## 取り組む課題
1. 海の日の文章では、満艦飾準備で手順を省略させないよう監督するとしています。その理由を、文章に書かれているとおりに一、二文で説明してください。
2. 海の日の文章の「某日(金) 0715 「ひとなみ」士官室」から「日や観艦式実施日に行われる。」までの部分を、一字一句違えずに書き写してください。

***** 提示文 *****

この記事では、海の日について次の内容を説明します。
- 海の日とは
- 「海の恩恵に感謝するとともに、海洋国日本の繁栄を願う」日
- 7月20日として制定されたが、現在は7月第3月曜日に
- 海の日の重要性
- 明治維新後初めて行われた、明治天皇の東北地方行幸に由来
- 日本の統一が精神的に確認された日
- 海自では満艦飾を実施する日
- 満艦飾の実施日は日本の国家成立に不可欠な日
- 海を通じて、日本が日本であることに感謝しよう。
- 明治維新後初めて行われた、明治天皇の東北地方行幸に由来
この記事では、祝日「海の日」の意義について、多分に個人的解釈が含まれますので、ご了承ください。
某日(金) 0715 「ひとなみ」士官室 日例会報

航海科、訓練作業予定に同じです。
本日、満艦飾準備を実施します。高所作業伴いますので、手順を省略させないよう監督します。
満艦飾
艦艇において、祝日や式典などへの祝意を表するため、艦首・マスト・艦尾にかけて、信号旗を連ねて掲揚し飾ること。海上自衛隊では、建国記念の日、天皇誕生日、憲法記念日、海の日、文化の日のほか、自衛隊記念日や観艦式実施日に行われる。

***** 提供データ *****

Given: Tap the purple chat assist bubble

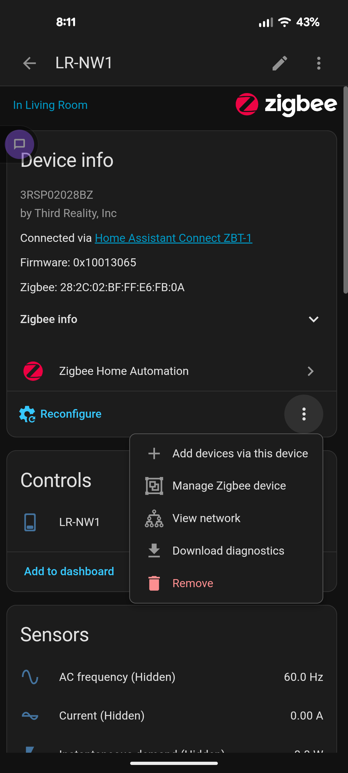Looking at the screenshot, I should tap(20, 144).
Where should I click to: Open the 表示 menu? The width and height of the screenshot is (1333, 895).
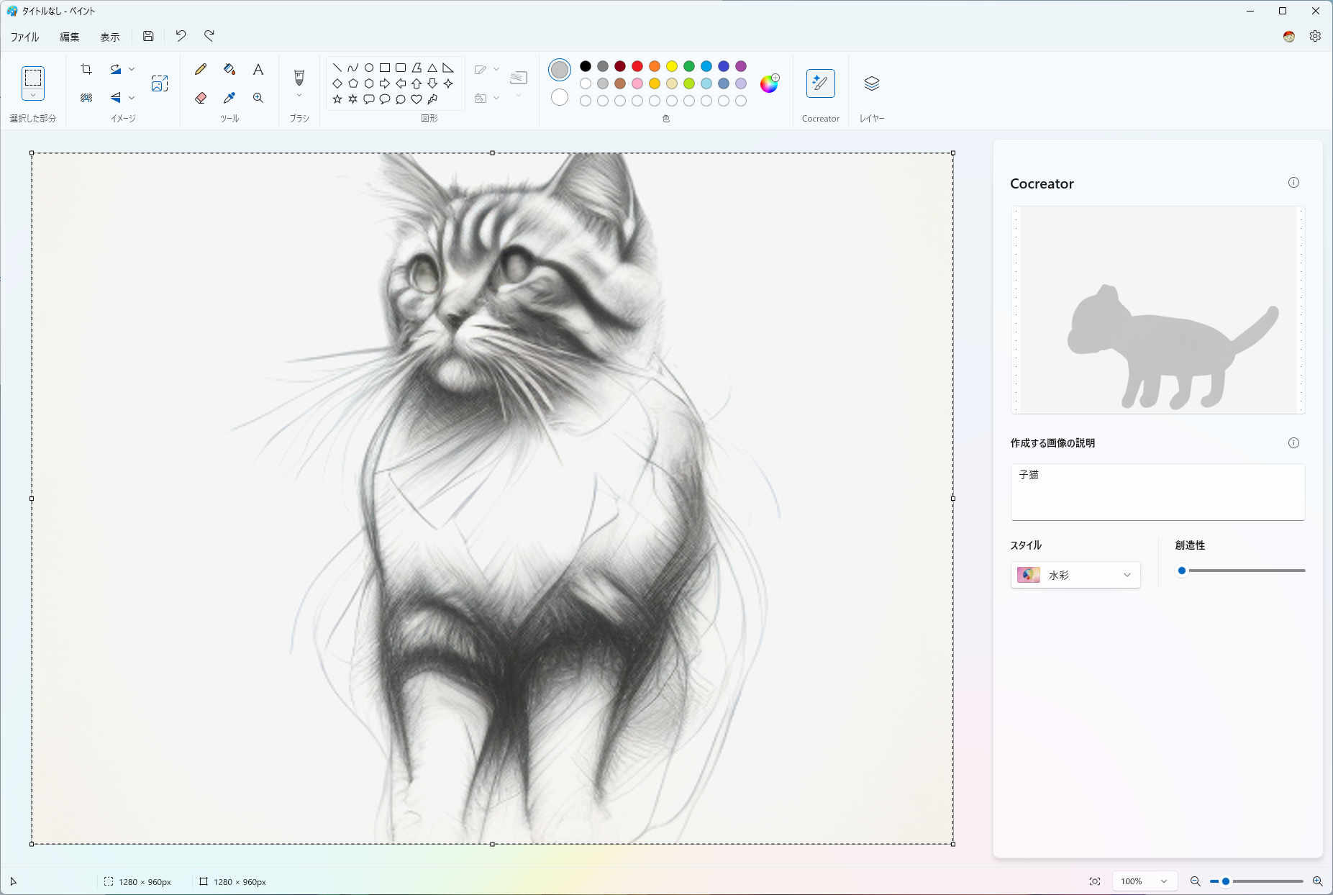pyautogui.click(x=109, y=36)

*****

## 課題の解答
1. 満艦飾準備には高所作業が伴うためです。

2.
某日(金) 0715 「ひとなみ」士官室 日例会報

航海科、訓練作業予定に同じです。
本日、満艦飾準備を実施します。高所作業伴いますので、手順を省略させないよう監督します。
満艦飾
艦艇において、祝日や式典などへの祝意を表するため、艦首・マスト・艦尾にかけて、信号旗を連ねて掲揚し飾ること。海上自衛隊では、建国記念の日、天皇誕生日、憲法記念日、海の日、文化の日のほか、自衛隊記念日や観艦式実施日に行われる。